**RECORD LIST**.
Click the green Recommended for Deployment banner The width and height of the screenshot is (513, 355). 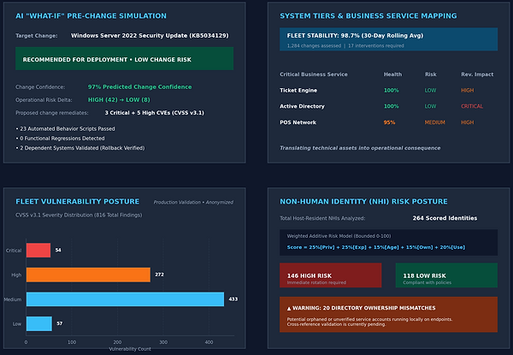pyautogui.click(x=124, y=58)
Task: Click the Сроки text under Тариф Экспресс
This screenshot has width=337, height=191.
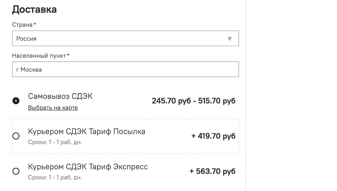Action: pos(55,177)
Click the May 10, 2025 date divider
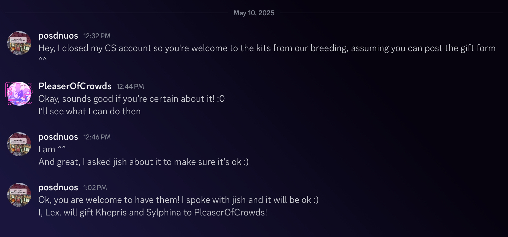 (254, 13)
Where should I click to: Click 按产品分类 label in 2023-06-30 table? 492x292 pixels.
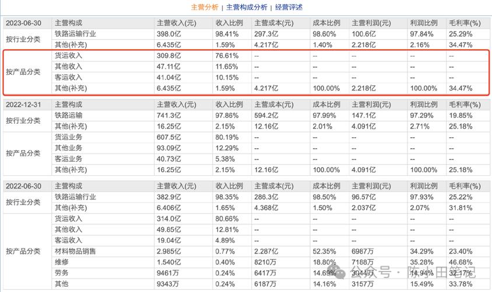[23, 72]
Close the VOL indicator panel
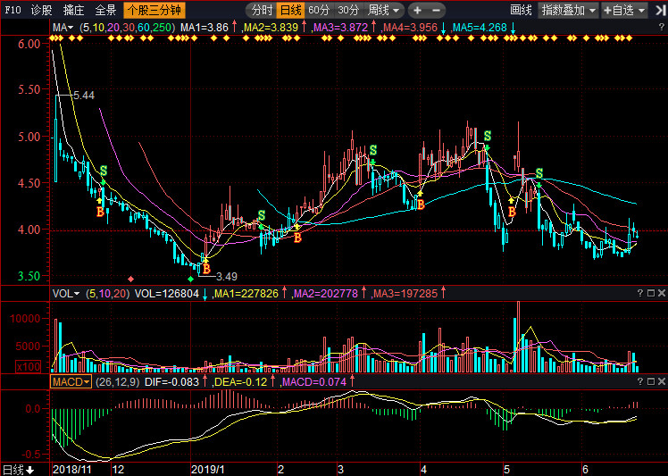Image resolution: width=668 pixels, height=476 pixels. pyautogui.click(x=661, y=293)
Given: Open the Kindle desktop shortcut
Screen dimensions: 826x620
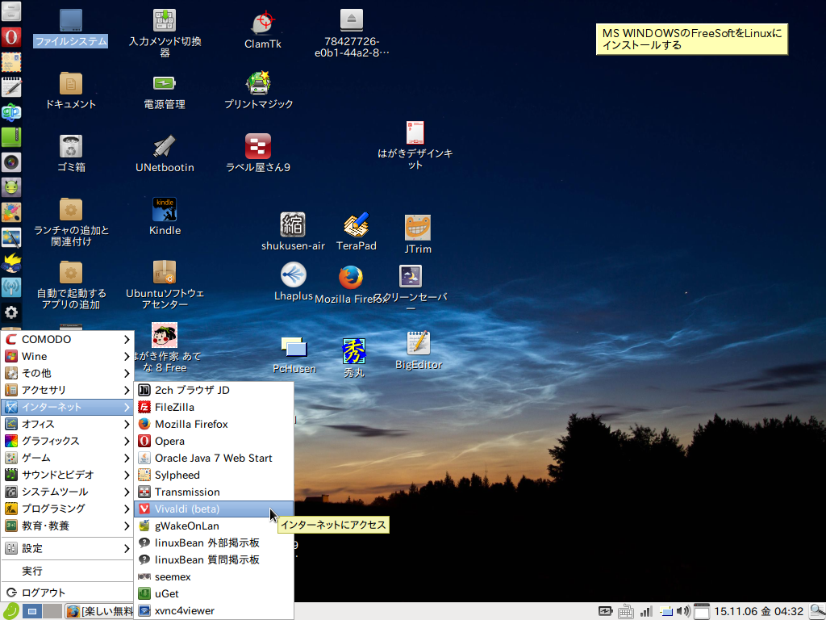Looking at the screenshot, I should tap(165, 210).
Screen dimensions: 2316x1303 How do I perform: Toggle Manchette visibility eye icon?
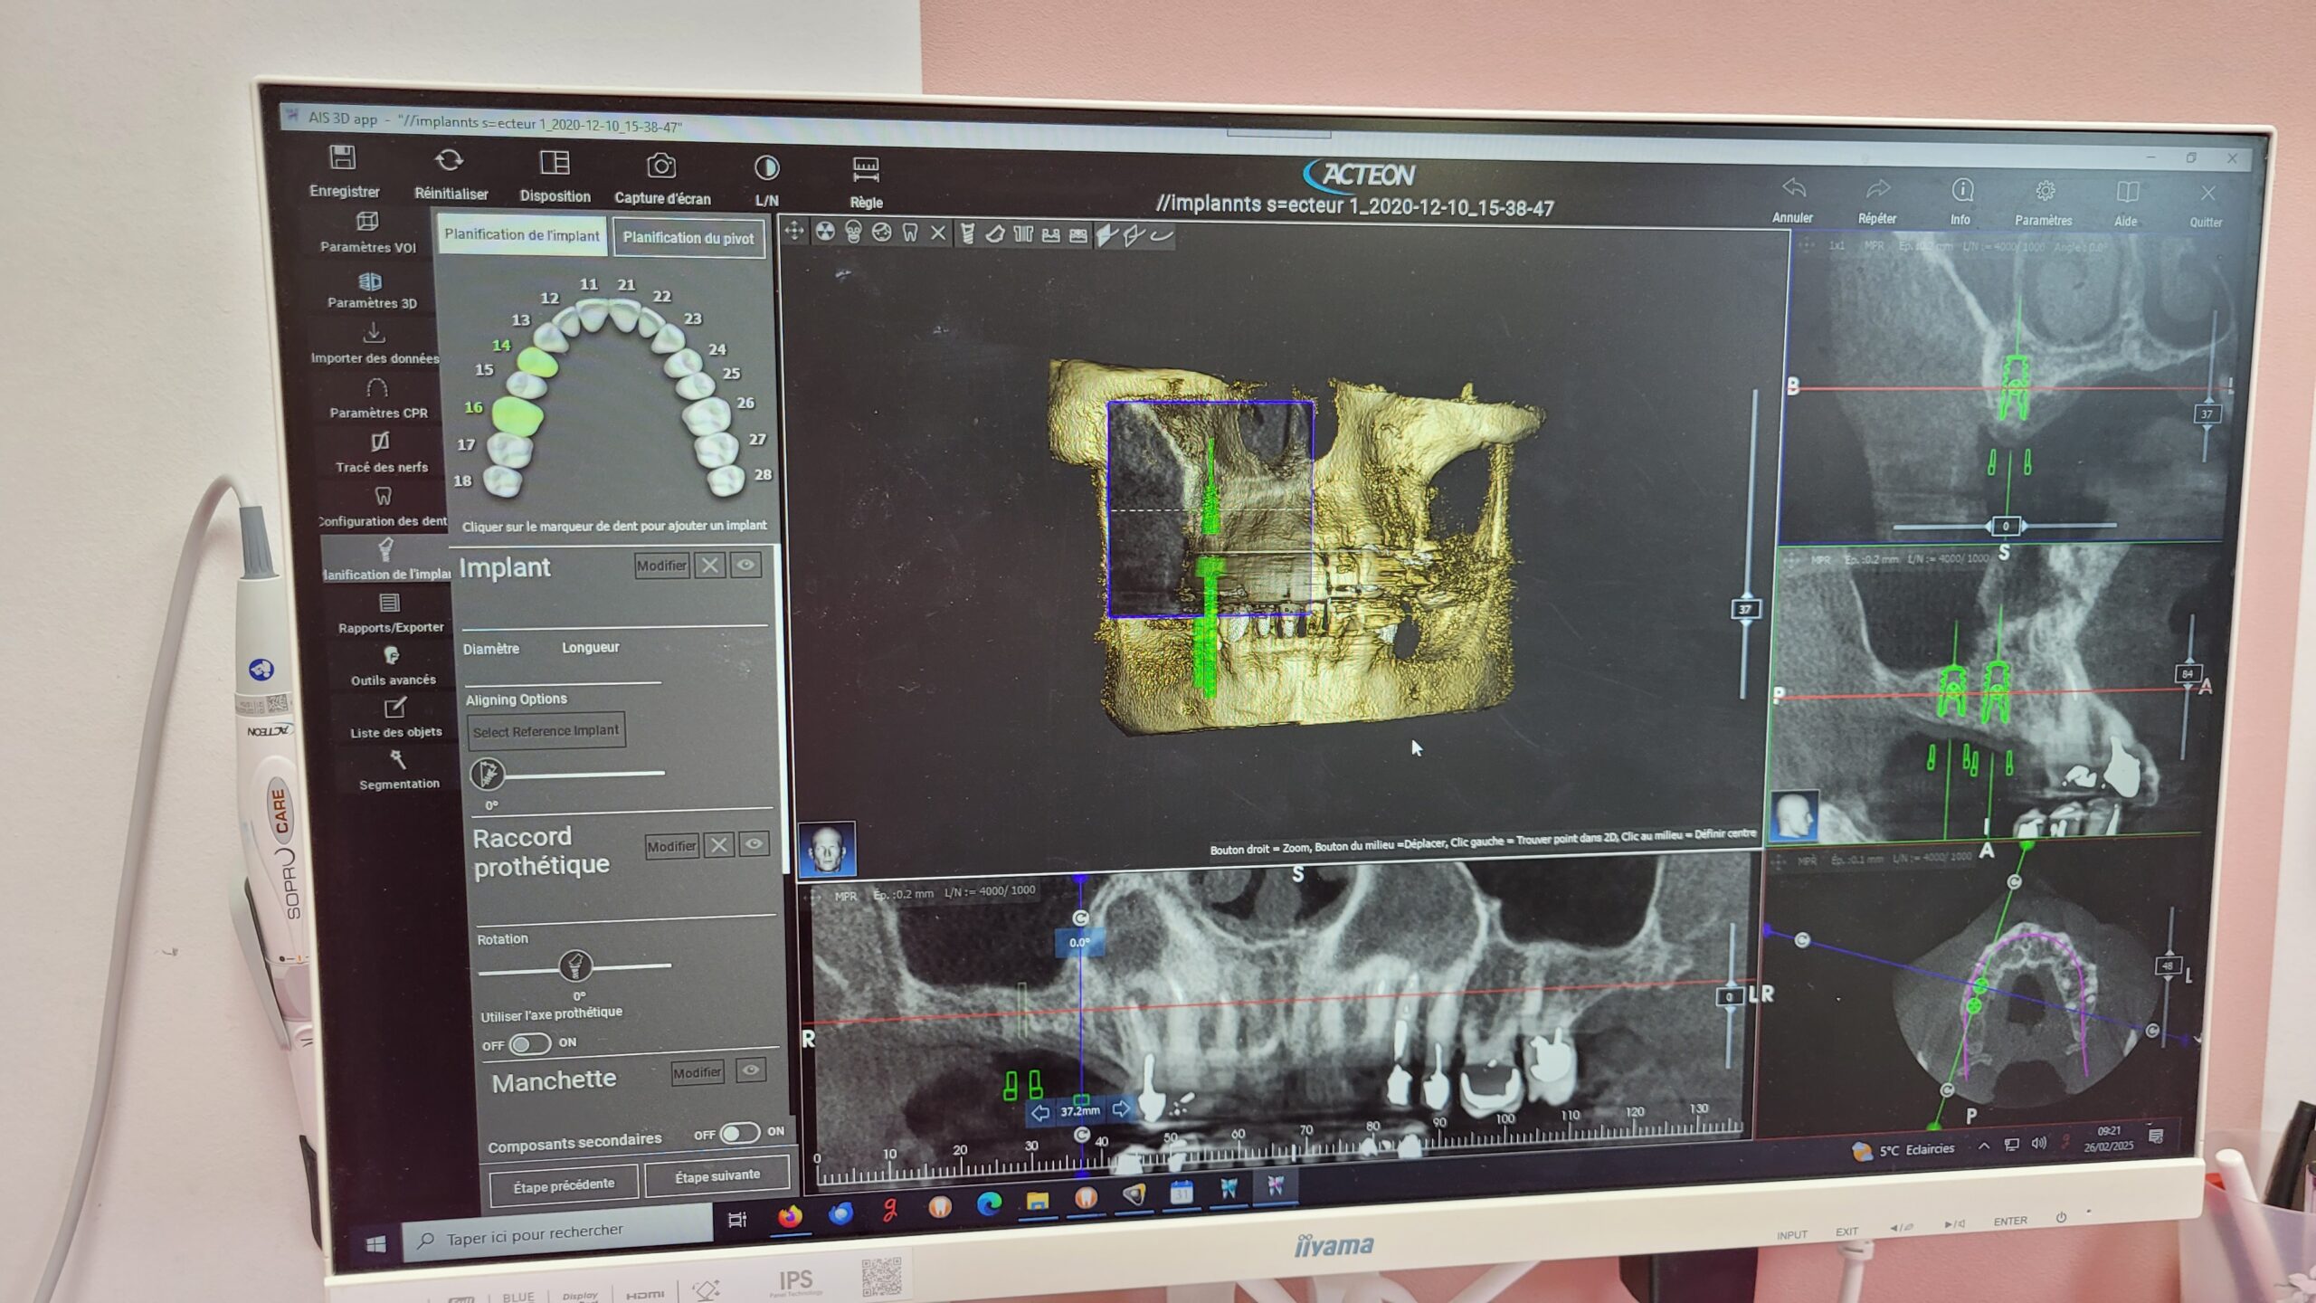pyautogui.click(x=751, y=1071)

**WHAT THIS TASK INVOLVES**. Select each line in the items above that contains the word "dimensions". Case counts.

**WRITTEN ANSWER**.
Screen dimensions: 826x620
Screen dimensions: 2316x1303 How do I perform: Toggle Manchette visibility eye icon?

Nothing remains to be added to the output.